- _EXTRAIT FOURNI_
------------------------------------

La CNIL a diligenté des contrôles à la suite de plusieurs plaintes de personnes concernées. L’instruction a démontré divers manquements relatifs aux modalités de recueil du consentement, à l’obligation d’information de la société et aux mesures de sécurité mise en œuvre.
La CNIL a été saisie de 11 plaintes à l’encontre de la société ACCOR, dont 5 adressées par ses homologues européens dans le cadre du mécanisme de coopération entre autorités de contrôle[1].
Ces plaintes portaient d’une part sur des demandes d’opposition au traitement de données personnelles à des fins de prospection commerciale par courriel, et d’autre part sur l’exercice du droit d’accès aux données collectées par ACCOR.
À l’issue de ses opérations de contrôle, la CNIL a prononcé à l’encontre de la société ACCOR une amende de 600 000 euros, rendue publique, au titre de manquements aux règles applicables en matière de prospection commerciale ainsi qu’à l’obligation d’information des personnes concernées. La CNIL a également relevé des manquements à la mise en œuvre des droits des personnes concernées (droit d’accès et d’opposition) ainsi qu’à l’obligation d’assurer la sécurité des données.
Le consentement des personnes à recevoir de la prospection commerciale ne peut être recueilli au moyen d’une case pré-cochée
En premier lieu, la CNIL a constaté que, lorsqu’une personne réservait une chambre dans l’un des hôtels de la société ACCOR – sur place, par téléphone ou par le biais de son site Internet –, ou qu’elle créait un espace client en ligne indépendamment de toute réservation, elle était automatiquement rendue destinataire de la newsletter de la société ACCOR.
Sur Internet, la case relative au consentement à recevoir cette newsletter était pré-cochée par défaut.
Or, l’article L. 34-5 du Code des postes et des communications électroniques (« CPCE ») impose aux opérateurs de recueillir le consentement préalable, libre, spécifique et informé des personnes concernées à recevoir de la prospection directe par courrier électronique. De jurisprudence constante, le recours à une case pré-cochée ne permet pas de recueillir un consentement valide, le consentement devant résulter d’un acte positif clair (opt-in)[2].
Dès lors, la CNIL a considéré que les modalités de recueil du consentement des personnes mises en place par ACCOR caractérisaient un manquement à l’article L. 34-5 du CPCE.
La CNIL a également relevé un manquement aux obligations d’information de la société prévues par les articles 12 et 13 du RGPD.
En effet, dans sa charte de protection des données, ACCOR indiquait que les traitements mis en œuvre aux fins de prospection commerciale étaient justifiés par son intérêt légitime ou par l’exécution du contrat avec ses clients.
Or, la CNIL considère que « lorsque le recueil du consentement de la personne concernée s’impose pour le traitement de ses données à caractère personnel pour une finalité déterminée (…), la base légale du traitement ainsi mise en œuvre est le consentement ». C’est le cas pour la prospection commerciale.

------------------------------------

- _ENTRÉES FOURNIES_
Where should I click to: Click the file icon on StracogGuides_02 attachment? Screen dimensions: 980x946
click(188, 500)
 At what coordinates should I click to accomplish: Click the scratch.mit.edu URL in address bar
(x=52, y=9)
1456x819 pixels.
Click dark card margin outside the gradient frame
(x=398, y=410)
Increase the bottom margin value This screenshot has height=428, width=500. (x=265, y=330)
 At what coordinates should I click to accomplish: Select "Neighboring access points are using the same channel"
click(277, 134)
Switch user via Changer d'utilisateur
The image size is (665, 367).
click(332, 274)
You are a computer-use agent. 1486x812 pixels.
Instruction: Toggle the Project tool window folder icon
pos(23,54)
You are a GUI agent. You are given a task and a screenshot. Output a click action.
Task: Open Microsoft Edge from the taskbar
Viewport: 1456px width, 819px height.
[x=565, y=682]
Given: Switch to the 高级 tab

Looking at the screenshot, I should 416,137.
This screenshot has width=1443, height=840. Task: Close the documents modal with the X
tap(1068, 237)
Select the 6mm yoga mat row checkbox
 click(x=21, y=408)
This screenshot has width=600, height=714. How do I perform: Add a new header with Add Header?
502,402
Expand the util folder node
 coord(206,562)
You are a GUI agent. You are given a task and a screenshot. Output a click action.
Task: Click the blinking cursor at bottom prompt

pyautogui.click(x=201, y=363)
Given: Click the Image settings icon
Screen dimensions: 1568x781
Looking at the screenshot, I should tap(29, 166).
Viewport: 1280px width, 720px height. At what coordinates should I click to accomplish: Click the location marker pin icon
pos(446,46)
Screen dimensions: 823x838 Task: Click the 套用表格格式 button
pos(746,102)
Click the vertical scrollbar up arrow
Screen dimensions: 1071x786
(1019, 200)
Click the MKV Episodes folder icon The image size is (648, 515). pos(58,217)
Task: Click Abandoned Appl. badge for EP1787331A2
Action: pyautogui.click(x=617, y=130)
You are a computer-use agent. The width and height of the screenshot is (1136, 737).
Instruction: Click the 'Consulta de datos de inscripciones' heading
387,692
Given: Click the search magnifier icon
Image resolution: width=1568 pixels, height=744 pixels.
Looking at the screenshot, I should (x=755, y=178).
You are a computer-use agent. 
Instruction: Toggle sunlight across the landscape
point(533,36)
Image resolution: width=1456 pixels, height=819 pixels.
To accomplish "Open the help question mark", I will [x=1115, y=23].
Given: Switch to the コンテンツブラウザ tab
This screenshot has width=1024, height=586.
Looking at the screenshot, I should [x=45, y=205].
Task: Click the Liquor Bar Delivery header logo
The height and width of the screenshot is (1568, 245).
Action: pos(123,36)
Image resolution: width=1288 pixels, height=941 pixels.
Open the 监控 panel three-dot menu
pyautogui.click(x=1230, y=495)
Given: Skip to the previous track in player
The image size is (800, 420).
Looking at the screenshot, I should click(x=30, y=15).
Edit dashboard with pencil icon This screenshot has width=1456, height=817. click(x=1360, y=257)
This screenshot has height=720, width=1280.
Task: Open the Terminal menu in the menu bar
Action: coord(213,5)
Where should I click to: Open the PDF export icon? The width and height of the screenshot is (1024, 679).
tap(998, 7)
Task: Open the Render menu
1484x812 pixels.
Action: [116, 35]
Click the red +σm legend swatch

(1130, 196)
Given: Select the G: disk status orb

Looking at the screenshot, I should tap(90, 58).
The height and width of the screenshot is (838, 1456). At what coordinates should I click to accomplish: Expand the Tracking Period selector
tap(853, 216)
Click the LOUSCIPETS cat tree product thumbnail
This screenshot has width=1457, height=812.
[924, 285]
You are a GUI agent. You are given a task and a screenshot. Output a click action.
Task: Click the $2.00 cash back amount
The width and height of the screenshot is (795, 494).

------------------------------------

- _DEMANDE FORMULÉE_
D'après l'extrait fourni, quel est le montant de l'amende que la CNIL a prononcée à l'encontre de la société ACCOR ?

- _RÉPONSE COMPLÈTE_
600 000 euros, une amende rendue publique.